_Article:_
##############################

Comme autre exemple des activités organisées par La Courtepointe, en collaboration avec la Table de concertation contre la pauvreté de l'ouest de la nouvelle Capitale il y a eu une assemblée politique non partisane durant la campagne électorale québécoise. À l'image de ce que nous avions fait lors de la campagne électorale municipale, nous avons convié tous les partis politiques à désigner une candidate pour venir nous dire ce qu'ils pensent de certains sujets qui nous préoccupent comme groupe. Cette année, les sujets retenus étaient : la lutte à la pauvreté, le logement social, la reconnaissance et le financement des organismes communautaires. Près d'une centaine de personnes sont venues entendre deux candidats, un de l'Union des forces progressistes et un autre du Parti québécois tandis que le Parti libéral et l'Action démocratique nous avaient délégué des représentants de l'organisation, parce qu'aucune candidate n'était alors disponible... Le clou de la soirée fut le moment où nous avons exposé le budget réel d'une membre de la Courtepointe. Les personnes des quatre partis en présence ont fait l'unanimité pour affirmer que cette situation est inacceptable. Par ailleurs, il nous a été impossible de savoir ce qu'ils feraient précisément pour changer cette situation inacceptable... Au moment d'écrire ces lignes, l'évaluation collective de la soirée reste à faire, mais quelques personnes rencontrées lors de la remise en place de la salle se sont montrées très satisfaites. L'une d'entre elles a même affirmé : «Ce sera plus facile d'aller voter».

##############################

_Matériel:_
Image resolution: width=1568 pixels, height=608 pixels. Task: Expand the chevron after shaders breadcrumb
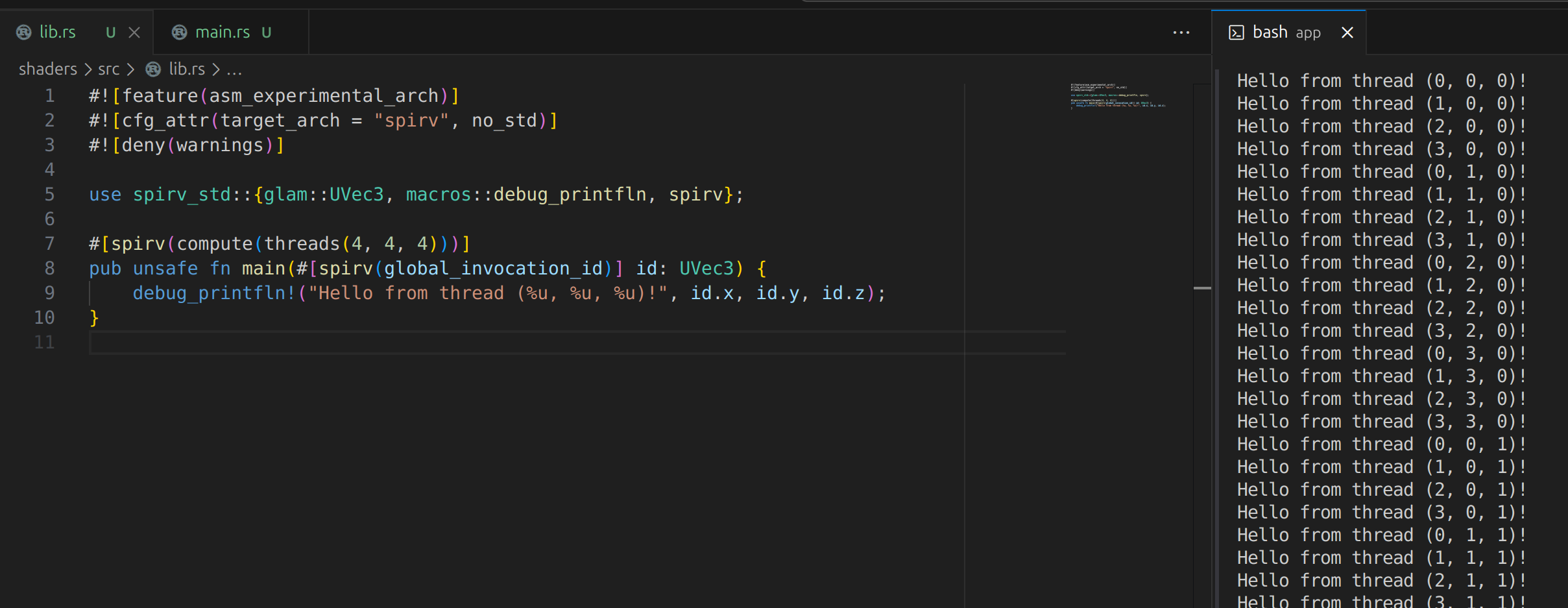click(x=88, y=69)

##############################

_Consignes de l'exercice:_
1. Répondez aux questions suivantes d'après l'article sur l'assemblée politique :
(a) Avec quel organisme La Courtepointe a-t-elle organisé cette assemblée ?
(b) Combien de personnes environ sont venues entendre les candidats ?
(c) Qu'a affirmé l'une des personnes rencontrées lors de la remise en place de la salle ?
2. Prolongez l'article sur l'assemblée politique à partir de sa dernière phrase.

_Réponses par consigne:_
1.
(a) Avec la Table de concertation contre la pauvreté de l'ouest de la nouvelle Capitale.
(b) Près d'une centaine de personnes.
(c) « Ce sera plus facile d'aller voter ».

2.
Dans le cadre des activités régulières à venir du Comité d'action collective, à La Courtepointe, toujours en collaboration avec la Table de concertation contre la pauvreté de l'ouest de la nouvelle Capitale, nous organisons un Forum local sur la pauvreté, le 30 mai prochain. Lors de cette activité publique où tout le monde est bienvenu, nous souhaitons faire progresser la réflexion générale et surtout chez nos élues à tous les niveaux pour que les préoccupations relatives à la pauvreté ne se limitent pas à leur offrir de la nourriture. Nous souhaitons donc que la réflexion ait lieu sur les réelles causes de la pauvreté, ainsi seulement croyons-nous, nous pourrons espérer amorcer le cheminement vers l'élimination de la pauvreté.

Les activités des ALTERMONDIALISTES ne sont pas toujours aussi flamboyantes que les grandes manifestations, mais elles n'en sont pas moins utiles, nécessaires, voire essentielles au bon fonctionnement de notre société.

À l'usage, je crois que j'alternerai entre une présentation d'actions concrètes d'engagements à la construction de l'Autre monde possible, et une présentation documentée de quelques hauts faits de la construction de cet Autre monde possible à l'échelle de la planète.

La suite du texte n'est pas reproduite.